A decade after MHMC, was up and running, it was founder Rothschild – again after getting many important rabbis on board – who saw the need and pushed to start a small mental health clinic as part of the services provided there. “As rabbis,” says Fachler, “they know more than anyone about the problems of the community, and trusting Rothschild, they were supportive.”

“The mental health facilities at Mayanei Hayeshua ... are vital to our community,” Rabbi Chaim Kaniefsky, a leading international ultra-Orthodox authority and a posek, or legal scholar who hands down rulings related to halakha, said in a recent statement.

Today, the small clinic has grown to include 50 staff members, including six psychiatrists, four full-time psychologists, 12 residents, and a battery of social workers, nurses and therapists specializing in everything from animal therapy, to psychodrama, to gardening, to kung fu.

“We are operating at 150 percent capacity,” says psychiatrist Moshe Levy, the French-born head of the men’s day unit.

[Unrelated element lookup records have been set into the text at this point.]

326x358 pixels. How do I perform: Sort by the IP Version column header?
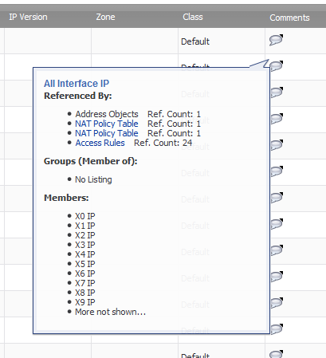[28, 17]
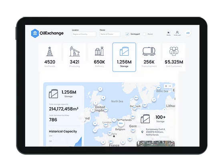Click the Location region or country field

pos(84,34)
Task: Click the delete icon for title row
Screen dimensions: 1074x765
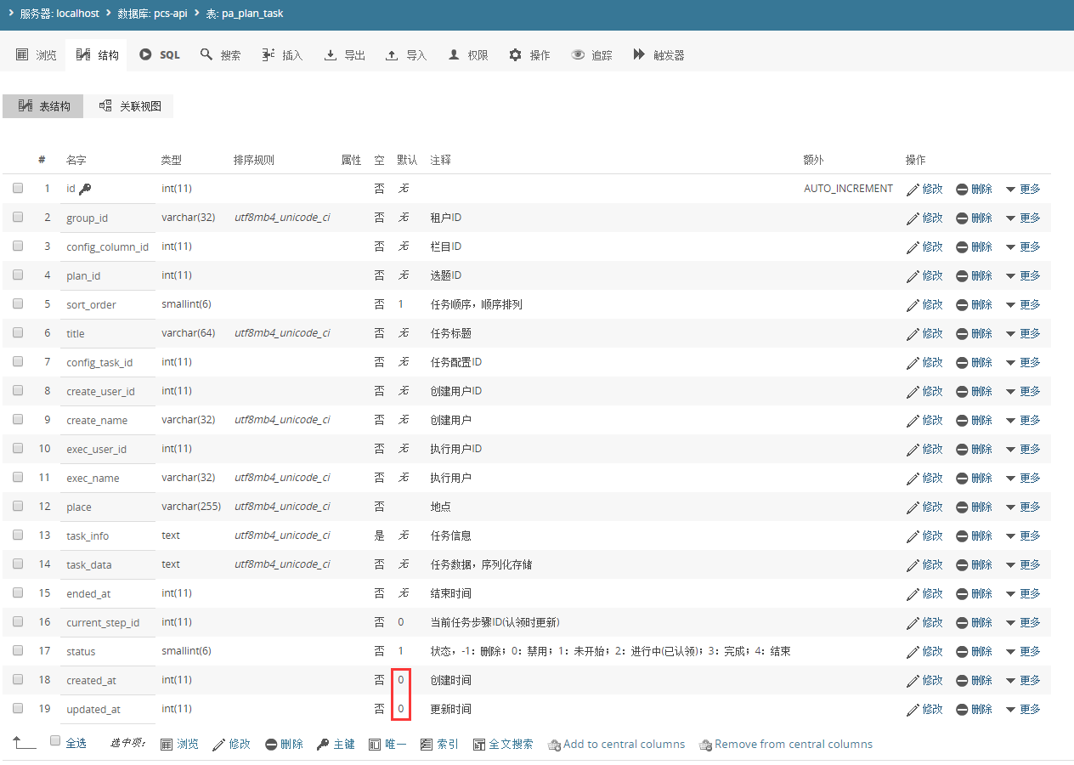Action: (x=962, y=333)
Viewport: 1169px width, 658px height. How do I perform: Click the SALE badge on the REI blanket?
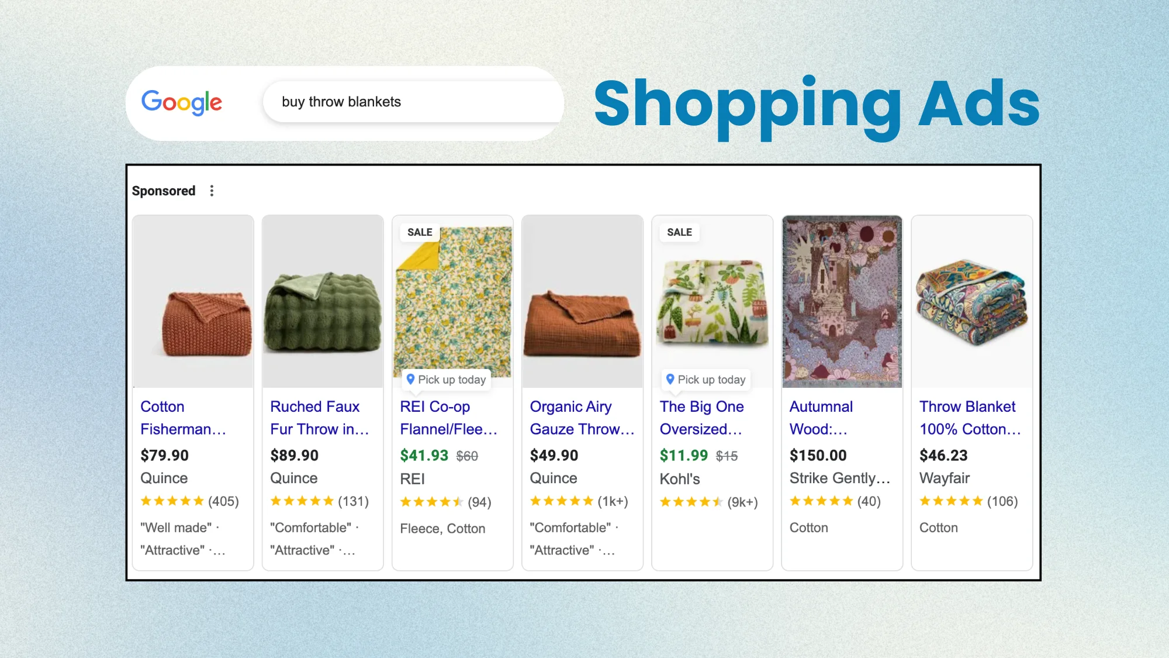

For the last few years, according to MHMC statistics, over 3,000 people have made use of this clinic’s services annually.

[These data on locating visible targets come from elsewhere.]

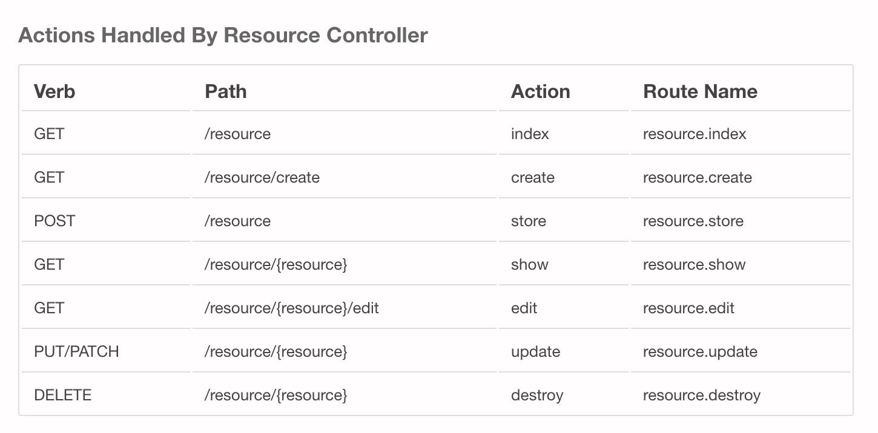The image size is (878, 433).
Task: Click the POST verb cell
Action: (x=54, y=221)
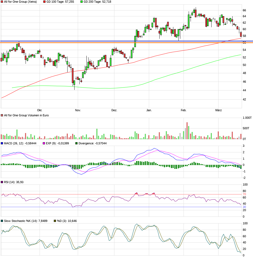
Task: Click the olive %D (3) legend square
Action: point(55,221)
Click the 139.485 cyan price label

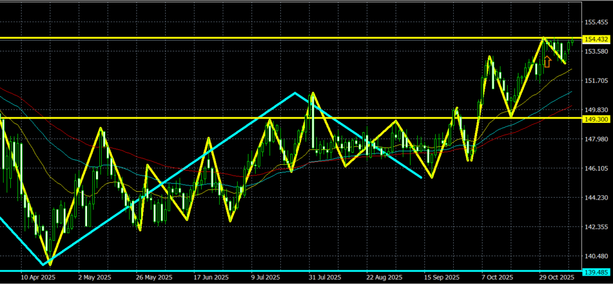click(x=596, y=271)
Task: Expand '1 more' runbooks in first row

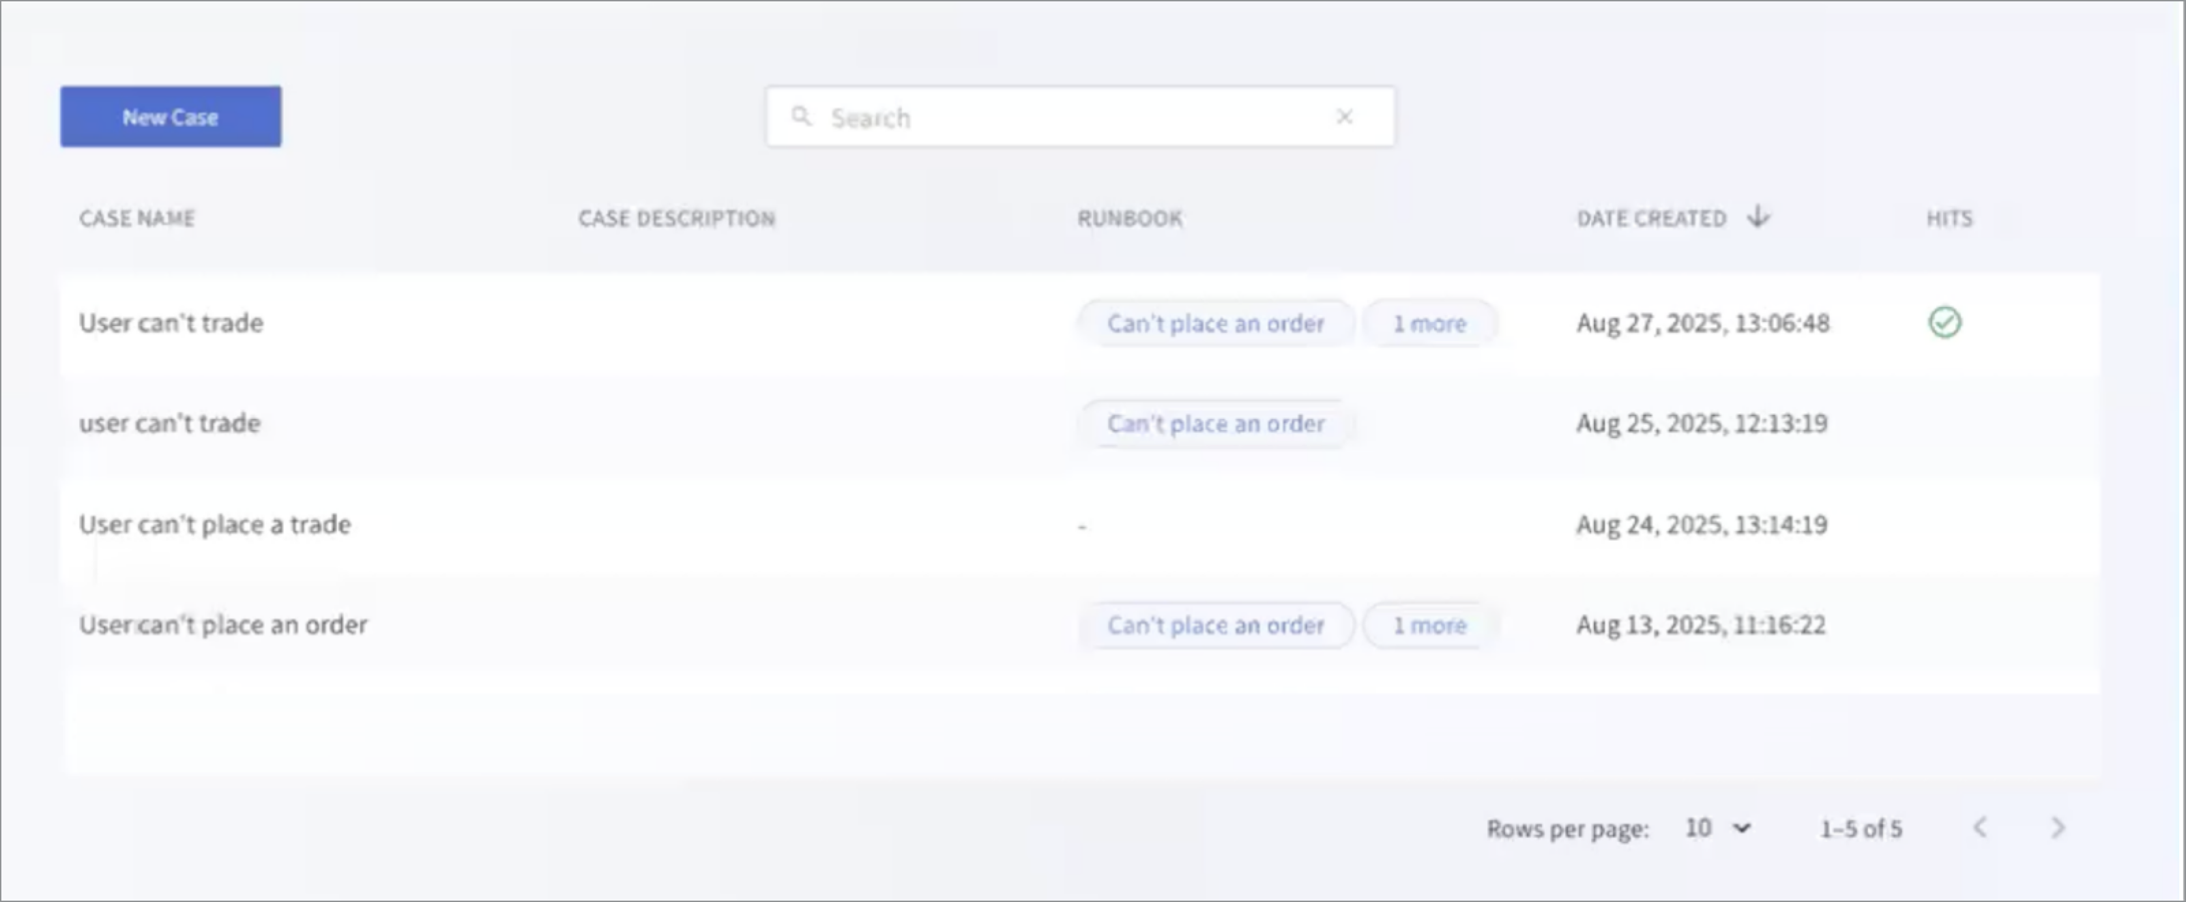Action: [x=1429, y=323]
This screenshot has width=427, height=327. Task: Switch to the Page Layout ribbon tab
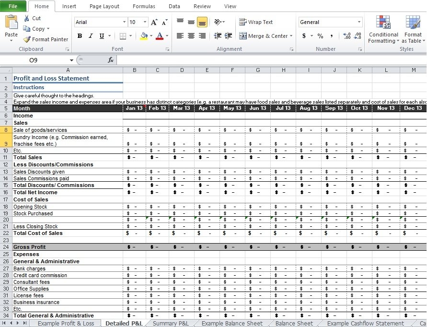(x=104, y=6)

It was time, Rothschild decided in 2007, to expand. And thanks to $20 million in private funding raised over the last five years, the prefab structures tucked away behind the main building will soon be left behind – and the MHMC mental clinic will move into the whole eight-story building going up in front of the main medical center.

The new facility is slated to house a 24-hour emergency room, outpatient wards, a day hospital, a day center for children, a psycho-geriatrics unit, a family therapy unit, consulting services for schools, a rehabilitation center and several floors, separated by gender, for in-patient services. Recruitment for new staff is ongoing, notes Fachler.

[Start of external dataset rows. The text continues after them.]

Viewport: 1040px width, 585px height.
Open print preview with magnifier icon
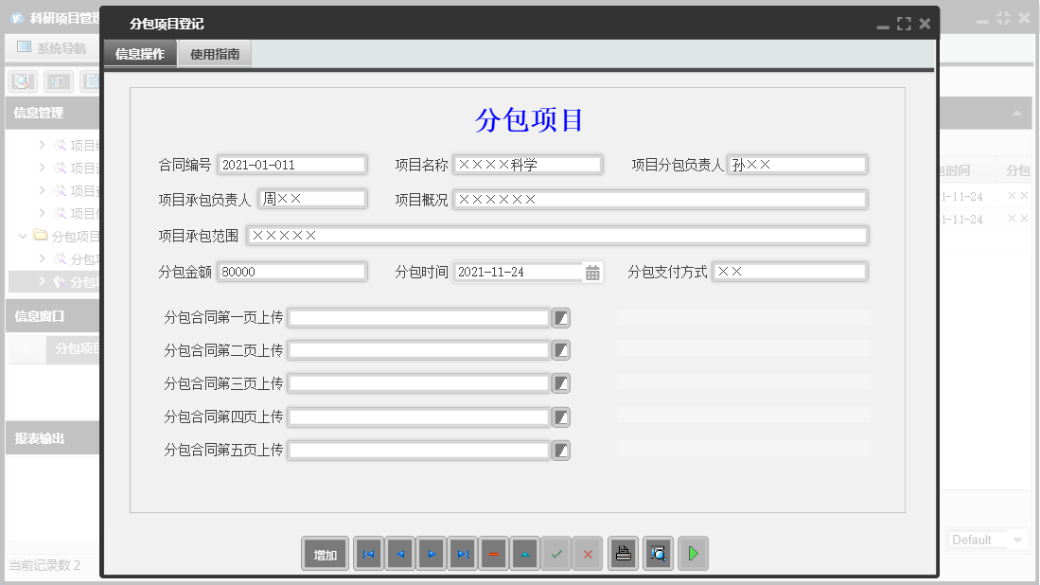click(658, 554)
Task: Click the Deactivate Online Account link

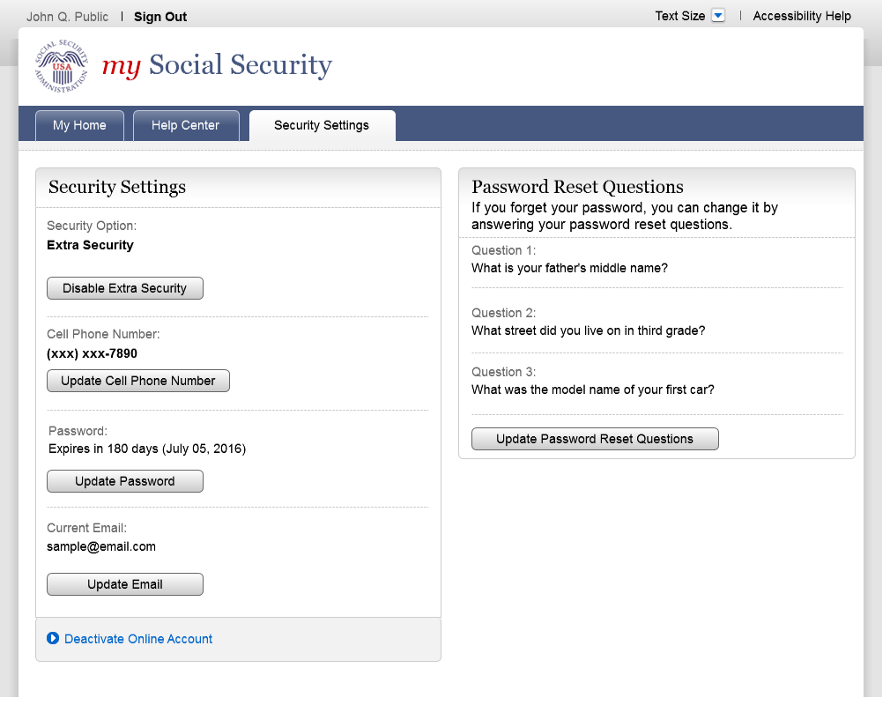Action: point(138,639)
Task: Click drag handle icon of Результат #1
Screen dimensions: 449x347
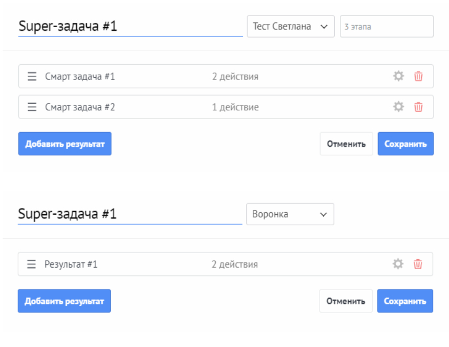Action: pyautogui.click(x=31, y=264)
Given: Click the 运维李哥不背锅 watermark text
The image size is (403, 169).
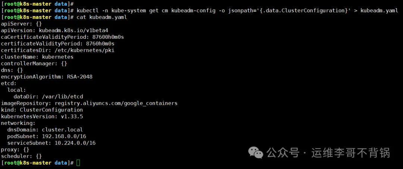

Will the ultra-Orthodox feel comfortable with such a large, conspicuous complex? Will they show up in even greater numbers? Bunzel believes so. “It has become clear that despair and the need for help outweigh any shame or stigma that remains,” he says.

“A mental health patient who is not treated suffers a double blow,” Rothschild said at the cornerstone laying for the new building a few years ago. “A lack of medication and rejection by his own family members. His silent cry fills the home with a great scream, yet nobody can hear.” But the situation, he added in conclusion, does not have to be this way.